* **TEXT UNDER STUDY**:
You will have an opportunity to submit additional documentation with your request. If the External Appeal Agent determines that the information you submit represents a material change from the information on which the Program administrator based its denial, the External Appeal Agent will share this information with the Program administrator in order for it to exercise its right to reconsider its decision. If the Program administrator chooses to exercise this right, it will have three business days to amend or confirm its decision. Please note that in the case of an expedited appeal (described in the following), the Program administrator does not have a right to reconsider its decision.

In general, the External Appeal Agent must make a decision within 30 days of receipt of your completed application. The External Appeal Agent may request additional information from you, your physician or the Program administrator. If the External Appeal Agent requests additional information, it will have five additional business days to make its decision. The External Appeal Agent must notify you in writing of its decision within two business days.

* **EXERCISE DATA**:
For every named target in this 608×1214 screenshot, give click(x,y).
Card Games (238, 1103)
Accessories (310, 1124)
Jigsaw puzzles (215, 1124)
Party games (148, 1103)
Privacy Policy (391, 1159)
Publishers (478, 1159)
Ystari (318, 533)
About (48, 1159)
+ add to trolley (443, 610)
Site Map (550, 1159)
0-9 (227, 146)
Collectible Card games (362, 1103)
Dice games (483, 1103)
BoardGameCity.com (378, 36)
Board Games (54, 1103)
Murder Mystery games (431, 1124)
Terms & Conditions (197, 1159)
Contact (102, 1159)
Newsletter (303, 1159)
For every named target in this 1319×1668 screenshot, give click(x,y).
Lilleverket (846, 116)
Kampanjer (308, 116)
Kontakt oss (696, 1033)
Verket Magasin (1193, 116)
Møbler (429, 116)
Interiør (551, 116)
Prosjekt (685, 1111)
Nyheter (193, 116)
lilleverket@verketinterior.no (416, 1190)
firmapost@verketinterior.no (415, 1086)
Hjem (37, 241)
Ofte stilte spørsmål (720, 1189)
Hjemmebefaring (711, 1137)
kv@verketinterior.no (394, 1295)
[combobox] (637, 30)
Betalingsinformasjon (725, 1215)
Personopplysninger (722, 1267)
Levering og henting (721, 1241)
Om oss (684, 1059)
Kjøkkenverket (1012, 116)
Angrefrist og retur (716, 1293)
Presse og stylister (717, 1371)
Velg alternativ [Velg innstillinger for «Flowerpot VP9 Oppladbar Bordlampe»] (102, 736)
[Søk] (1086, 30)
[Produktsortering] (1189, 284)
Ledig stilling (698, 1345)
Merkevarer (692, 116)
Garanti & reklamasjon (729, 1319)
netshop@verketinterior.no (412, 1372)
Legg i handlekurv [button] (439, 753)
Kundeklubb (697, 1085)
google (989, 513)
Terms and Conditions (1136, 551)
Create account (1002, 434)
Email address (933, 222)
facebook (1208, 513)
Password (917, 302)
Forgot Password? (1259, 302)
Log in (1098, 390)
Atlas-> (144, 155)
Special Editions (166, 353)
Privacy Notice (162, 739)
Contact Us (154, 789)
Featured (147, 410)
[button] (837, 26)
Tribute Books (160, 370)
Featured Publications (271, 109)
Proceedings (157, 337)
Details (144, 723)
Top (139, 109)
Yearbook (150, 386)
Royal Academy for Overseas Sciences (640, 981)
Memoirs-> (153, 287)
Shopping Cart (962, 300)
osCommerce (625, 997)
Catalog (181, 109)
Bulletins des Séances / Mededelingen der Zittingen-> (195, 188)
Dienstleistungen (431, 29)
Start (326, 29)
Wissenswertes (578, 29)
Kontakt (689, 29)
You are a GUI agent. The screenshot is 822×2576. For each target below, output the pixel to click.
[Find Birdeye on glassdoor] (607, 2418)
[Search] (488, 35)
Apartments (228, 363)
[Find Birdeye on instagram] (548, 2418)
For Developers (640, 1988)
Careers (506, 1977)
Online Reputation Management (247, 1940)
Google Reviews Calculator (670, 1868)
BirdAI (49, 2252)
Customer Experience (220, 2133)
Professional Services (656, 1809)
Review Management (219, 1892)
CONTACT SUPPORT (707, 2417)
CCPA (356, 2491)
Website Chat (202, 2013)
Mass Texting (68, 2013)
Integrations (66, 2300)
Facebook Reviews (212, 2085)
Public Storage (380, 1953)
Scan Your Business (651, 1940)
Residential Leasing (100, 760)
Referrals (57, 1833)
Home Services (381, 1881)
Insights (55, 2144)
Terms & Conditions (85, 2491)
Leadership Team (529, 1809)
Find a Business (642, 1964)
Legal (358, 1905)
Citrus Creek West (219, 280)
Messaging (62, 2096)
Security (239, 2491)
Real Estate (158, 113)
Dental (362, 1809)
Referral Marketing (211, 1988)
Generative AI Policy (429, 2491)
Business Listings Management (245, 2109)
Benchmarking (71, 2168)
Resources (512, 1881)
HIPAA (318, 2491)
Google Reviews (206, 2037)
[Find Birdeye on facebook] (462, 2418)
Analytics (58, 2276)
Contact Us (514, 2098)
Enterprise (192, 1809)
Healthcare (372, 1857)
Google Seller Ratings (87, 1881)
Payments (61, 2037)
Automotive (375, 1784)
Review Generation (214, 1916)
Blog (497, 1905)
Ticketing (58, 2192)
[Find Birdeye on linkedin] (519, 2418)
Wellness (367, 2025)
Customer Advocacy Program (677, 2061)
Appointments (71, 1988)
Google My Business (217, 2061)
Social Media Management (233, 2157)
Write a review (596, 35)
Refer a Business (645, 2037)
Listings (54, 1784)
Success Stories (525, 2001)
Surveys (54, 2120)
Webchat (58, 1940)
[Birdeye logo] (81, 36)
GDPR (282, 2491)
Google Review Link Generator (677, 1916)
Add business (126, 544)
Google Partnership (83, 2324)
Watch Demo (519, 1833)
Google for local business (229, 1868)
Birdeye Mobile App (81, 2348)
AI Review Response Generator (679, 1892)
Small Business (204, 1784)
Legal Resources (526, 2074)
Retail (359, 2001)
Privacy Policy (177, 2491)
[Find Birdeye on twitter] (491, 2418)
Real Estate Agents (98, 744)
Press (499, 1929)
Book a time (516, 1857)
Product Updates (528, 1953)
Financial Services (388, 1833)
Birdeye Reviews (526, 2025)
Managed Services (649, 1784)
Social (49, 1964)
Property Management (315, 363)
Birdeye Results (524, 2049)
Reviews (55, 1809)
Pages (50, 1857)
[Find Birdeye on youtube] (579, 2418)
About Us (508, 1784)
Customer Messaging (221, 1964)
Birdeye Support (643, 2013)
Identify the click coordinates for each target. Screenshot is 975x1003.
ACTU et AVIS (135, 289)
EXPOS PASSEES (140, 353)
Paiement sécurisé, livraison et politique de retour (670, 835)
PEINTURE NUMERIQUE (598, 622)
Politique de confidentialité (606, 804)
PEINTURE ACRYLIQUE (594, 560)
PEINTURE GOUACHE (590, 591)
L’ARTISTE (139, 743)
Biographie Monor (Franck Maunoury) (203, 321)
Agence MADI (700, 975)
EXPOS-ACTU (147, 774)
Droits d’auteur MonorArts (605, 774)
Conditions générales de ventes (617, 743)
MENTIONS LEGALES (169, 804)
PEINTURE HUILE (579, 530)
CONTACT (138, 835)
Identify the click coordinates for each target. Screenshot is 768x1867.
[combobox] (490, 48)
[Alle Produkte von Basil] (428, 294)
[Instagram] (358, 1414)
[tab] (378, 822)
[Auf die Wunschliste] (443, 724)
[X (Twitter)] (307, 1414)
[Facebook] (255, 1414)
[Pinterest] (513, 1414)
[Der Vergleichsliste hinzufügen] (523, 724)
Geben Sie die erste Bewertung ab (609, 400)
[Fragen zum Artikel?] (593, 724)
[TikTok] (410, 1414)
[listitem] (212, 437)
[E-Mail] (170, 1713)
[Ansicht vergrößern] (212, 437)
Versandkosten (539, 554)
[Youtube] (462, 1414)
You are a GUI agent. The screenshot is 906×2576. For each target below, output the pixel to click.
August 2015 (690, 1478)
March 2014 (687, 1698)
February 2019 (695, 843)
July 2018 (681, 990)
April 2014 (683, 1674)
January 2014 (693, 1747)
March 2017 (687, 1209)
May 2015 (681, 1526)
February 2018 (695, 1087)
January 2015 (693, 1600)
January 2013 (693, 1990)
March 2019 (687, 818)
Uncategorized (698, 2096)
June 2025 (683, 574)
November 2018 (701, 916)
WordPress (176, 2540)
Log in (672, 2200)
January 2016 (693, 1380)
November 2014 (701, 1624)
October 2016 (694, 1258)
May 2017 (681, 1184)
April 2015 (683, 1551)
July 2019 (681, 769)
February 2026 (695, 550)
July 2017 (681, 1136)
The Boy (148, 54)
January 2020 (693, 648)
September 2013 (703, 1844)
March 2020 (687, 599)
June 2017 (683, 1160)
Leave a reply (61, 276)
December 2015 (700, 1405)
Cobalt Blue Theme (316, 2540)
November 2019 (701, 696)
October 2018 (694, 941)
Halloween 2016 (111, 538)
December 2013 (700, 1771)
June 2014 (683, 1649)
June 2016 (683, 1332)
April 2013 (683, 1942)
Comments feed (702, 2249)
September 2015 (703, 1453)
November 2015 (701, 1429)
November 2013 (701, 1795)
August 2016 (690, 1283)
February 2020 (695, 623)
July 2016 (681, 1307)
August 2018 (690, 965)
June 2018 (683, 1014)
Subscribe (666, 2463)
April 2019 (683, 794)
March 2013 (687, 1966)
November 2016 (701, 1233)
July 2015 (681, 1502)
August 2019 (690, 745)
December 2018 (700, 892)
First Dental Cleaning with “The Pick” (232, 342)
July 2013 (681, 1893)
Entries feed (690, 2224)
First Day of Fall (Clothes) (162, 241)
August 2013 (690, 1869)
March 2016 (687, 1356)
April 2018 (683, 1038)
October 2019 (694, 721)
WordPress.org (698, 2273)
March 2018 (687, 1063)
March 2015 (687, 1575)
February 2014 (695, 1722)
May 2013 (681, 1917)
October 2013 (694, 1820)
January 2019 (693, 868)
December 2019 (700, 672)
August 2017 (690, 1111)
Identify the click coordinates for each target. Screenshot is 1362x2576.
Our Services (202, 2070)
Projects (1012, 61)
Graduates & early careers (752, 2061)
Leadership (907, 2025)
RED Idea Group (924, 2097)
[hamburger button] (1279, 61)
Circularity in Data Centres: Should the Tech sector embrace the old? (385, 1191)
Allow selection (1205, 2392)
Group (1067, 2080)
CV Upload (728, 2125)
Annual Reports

* **QUESTIONS**:
1. Using the text on external appeals above, decide whether each statement agrees with it. Answer yes or no for each and quote the words of the text that settle it.
(a) The Program administrator has five business days to amend or confirm its decision.
(b) In an expedited appeal, the Program administrator has no right to reconsider its decision.
(c) The External Appeal Agent may request additional information only from your physician.
2. Pick up the text on external appeals after its final sentence and continue writing it.

* **RESULTS FOR THE EXERCISE**:
1.
(a) No: "it will have three business days to amend or confirm its decision."
(b) Yes: "in the case of an expedited appeal (described in the following), the Program administrator does not have a right to reconsider its decision."
(c) No: "The External Appeal Agent may request additional information from you, your physician or the Program administrator."

2.
If your attending physician certifies that a delay in providing the service that has been denied poses an imminent or serious threat to your health, you may request an expedited external appeal. In that case, the External Appeal Agent must make a decision within 72 hours of receipt of your completed application. Immediately after reaching a decision, the External Appeal Agent must try to notify you and the Program administrator by telephone or facsimile of that decision. The External Appeal Agent must also notify you in writing of its decision.

If the External Appeal Agent overturns the Program administrator's decision that a service is not medically necessary or approves coverage of an experimental or investigational treatment, the Program administrator will provide coverage subject to the other terms and conditions of the Policy. Please note that if the External Appeal Agent approves coverage of an experimental or investigational treatment that is part of a clinical trial, the Plan will only cover the costs of services required to provide treatment to you according to the design of the trial. The Plan shall not be responsible for the costs of investigational drugs or devices, the costs of nonhealth-care services, the costs of managing research, or costs that would not be covered under the Policy for nonexperimental or noninvestigational treatments provided in such clinical trial.

The External Appeal Agent's decision is binding on both parties. The External Appeal Agent's decision is admissible in any court proceeding.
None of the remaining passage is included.